The securities to be issued in connection with the Transaction have not been and will not be registered under the United States Securities Act of 1933, as amended (the “U.S. Securities Act“) or any state securities laws and may not be offered or sold within the United States or to U.S. Persons (as defined in Regulation S promulgated under the U.S. Securities Act) unless registered under the U.S. Securities Act and applicable state securities laws or an exemption from such registration is available.
Unless agreed between the Corporation and PrivCo, the LOI will terminate on the execution of the Definitive Agreement.
Completion of the Transaction is subject to a number of conditions, including TSXV acceptance. The Transaction cannot close until the required approvals are obtained. There can be no assurance that the Transaction will be completed as proposed or at all.

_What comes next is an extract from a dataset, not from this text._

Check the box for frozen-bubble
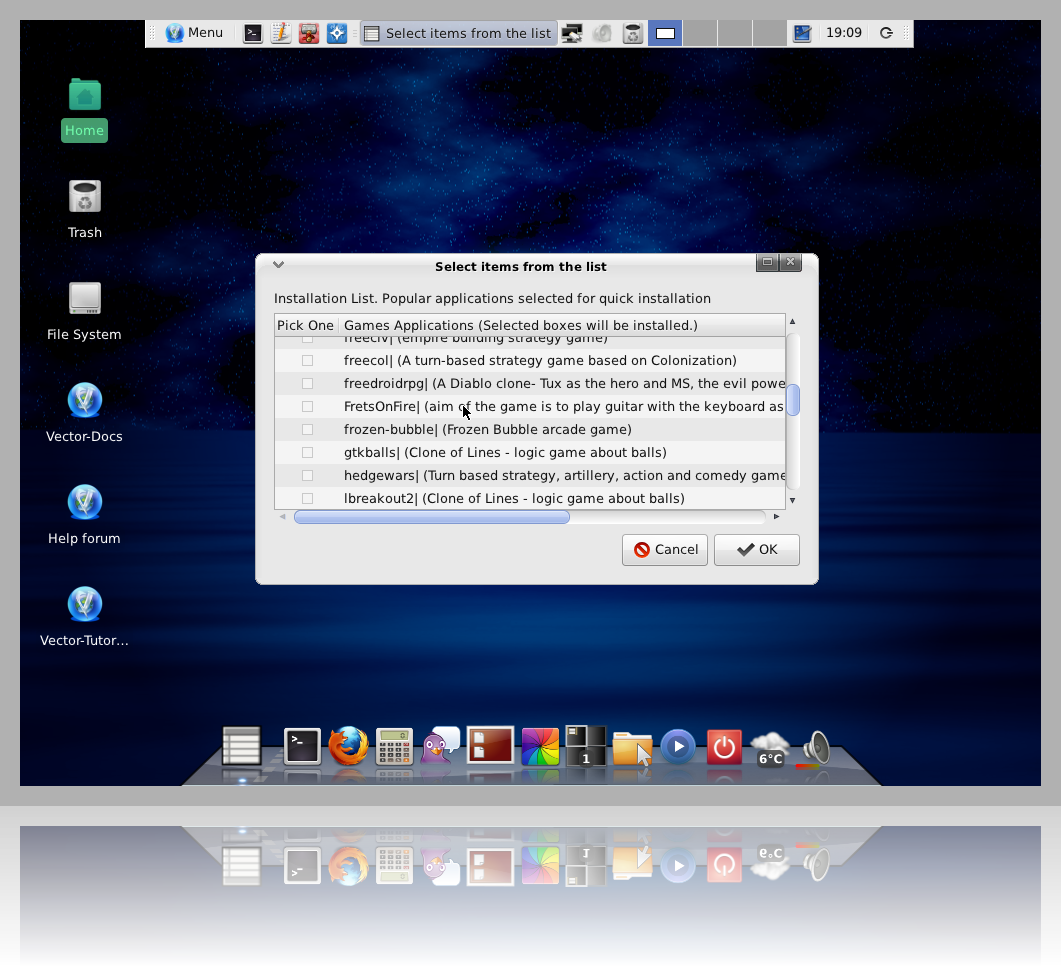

The TSX Venture Exchange has in no way passed upon the merits of the proposed Transaction and has neither approved nor disapproved the contents of this press release.
ON BEHALF OF THE BOARD OF VOLTAIC MINERALS CORP.
(Signed) “Darryl Jones”
Darryl Jones
President, CEO and Director
Tel: 604.343.2723
info@voltaicminerals.com
Forward Looking Statements
This news release contains “forward-looking information” within the meaning of applicable securities laws relating to the proposal to complete the Transaction and associated transactions, including statements regarding the terms and conditions of the Transaction and the outlook of the business of PrivCo; that Voltaic or PrivCo may complete a private placement; that Voltaic may achieve its goal to be established as a major participant in Argentina’s lithium brine exploration industry; and that Argentine lithium production would position Voltaic exceptionally well in the battery metals market. Although the Corporation believes in light of the experience of its officers and directors, current conditions and expected future developments and other factors that have been considered appropriate that the expectations reflected in this forward-looking information are reasonable, undue reliance should not be placed on them because the Corporation can give no assurance that they will prove to be correct. Actual results and developments may differ materially from those contemplated by these statements depending on, among other things, the risks that the parties will not proceed with the Transaction and associated transactions, that the ultimate terms of the Transaction or private placements will differ from those that currently are contemplated, and that the Transaction or private placements will not be successfully completed for any reason (including the failure to obtain the required approvals or clearances from regulatory authorities). The terms and conditions of the Transaction may change based on the Corporation’s due diligence and the receipt of tax, corporate and securities law advice for both the Corporation and PrivCo. Even if the Transaction and the private placements close, they may not prove to be successful and no lithium operations may be possible. Voltaic may not be able to comply with its obligations to claim owners assumed from PrivCo, and the Claims may be repossessed. There may not be any commercial quantities of lithium in the Claims, and even if there is, they may not be minable profitably. The statements in this press release are made as of the date of this release. The Corporation undertakes no obligation to comment on analyses, expectations or statements made by third-parties in respect of the Corporation, PrivCo, their securities, or their respective financial or operating results (as applicable).
Neither the TSX Venture Exchange nor its Regulation Services Provider (as that term is defined in the policies of the TSX Venture Exchange) accepts responsibility for the adequacy or accuracy of this release.